Still, customers are usually mad when they find out months later that their data was compromised, said Paul Stephens, policy analyst with the Privacy Rights Clearinghouse in San Diego.

"It shouldn't take that long to notify customers," he said, but businesses "have no financial incentive to tell them" about a breach.

Consumers have little legal recourse, even if they do suffer as a result, Stephens said, so "the best approach is to take steps to minimize losses."

Nationwide said it would offer affected customers one year of free credit monitoring and one year of free identity-theft insurance. Nationwide was among the first insurance companies to offer identity theft insurance, rolling out the product in 2005 after one of the company directors had his identity stolen.

Nationwide's policy pays up to $25,000 to cover the costs of repairing the damage caused by identity theft, including attorney fees and lost wages. Nationwide, in conjunction with another company, handles calls to creditors and credit bureaus on behalf of policyholders. The policy usually costs about $45 a year.

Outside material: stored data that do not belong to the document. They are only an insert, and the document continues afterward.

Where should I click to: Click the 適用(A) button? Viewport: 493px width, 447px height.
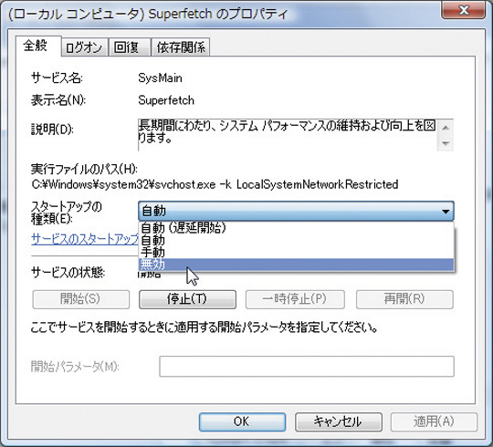(x=434, y=421)
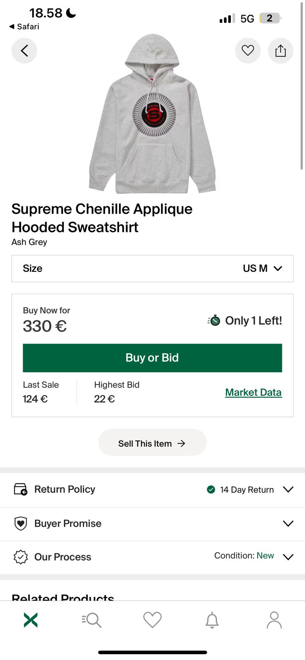Expand the Return Policy section
This screenshot has width=305, height=660.
pyautogui.click(x=288, y=489)
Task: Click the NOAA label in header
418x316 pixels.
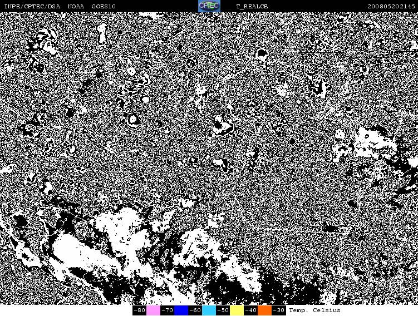Action: (x=76, y=6)
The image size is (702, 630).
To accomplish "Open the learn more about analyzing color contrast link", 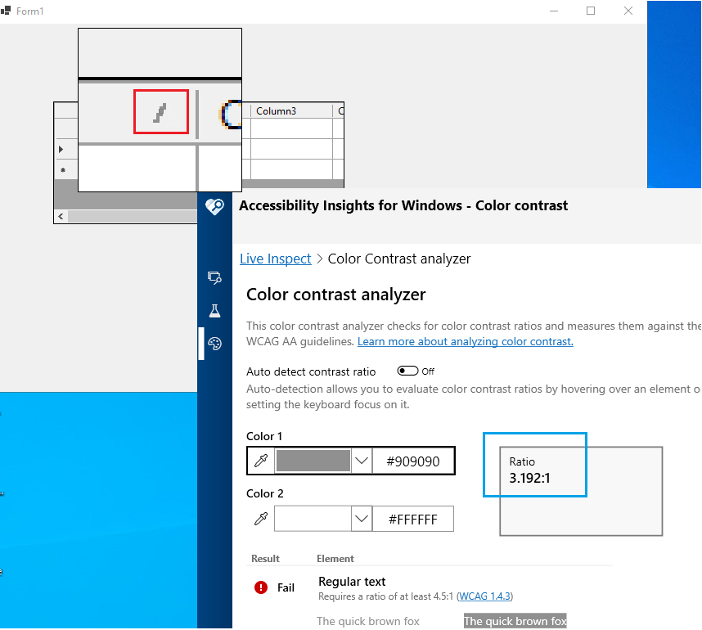I will click(x=465, y=341).
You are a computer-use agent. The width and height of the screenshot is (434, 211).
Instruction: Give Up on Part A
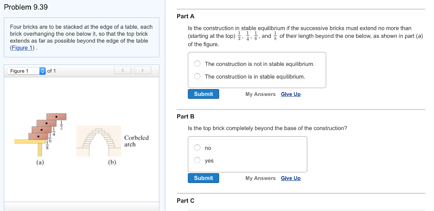pos(291,94)

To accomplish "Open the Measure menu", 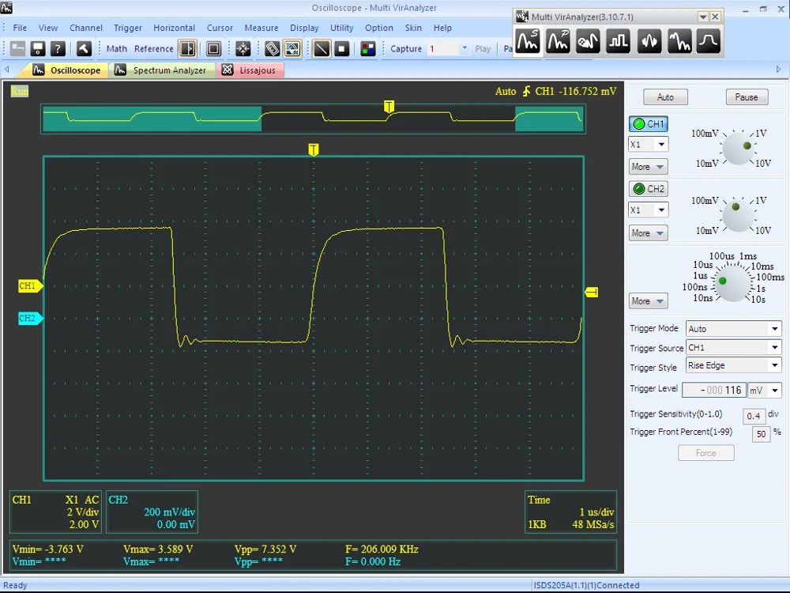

The policy doesn't cover the direct financial losses resulting from identity theft, because creditors usually waive those costs.

The stolen tapes also contained personal information for participants in several other health-insurance plans, including 130,000 Aetna and 42,000 Group Health Insurance customers, according to the Privacy Rights Clearinghouse.

Those companies notified customers of the breach in mid-December.

In a more recent incident, TJX Companies, the parent company of TJ Maxx, Marshalls and A.J. Wright stores, said last week that it was investigating two breaches of its credit-card, debit and check-transaction databases.

Hackers allegedly obtained unencrypted customer-account numbers in 2003, and from May to December 2006. The company said it didn't know how many people have been affected. TJX Companies has about 10 stores in Columbus.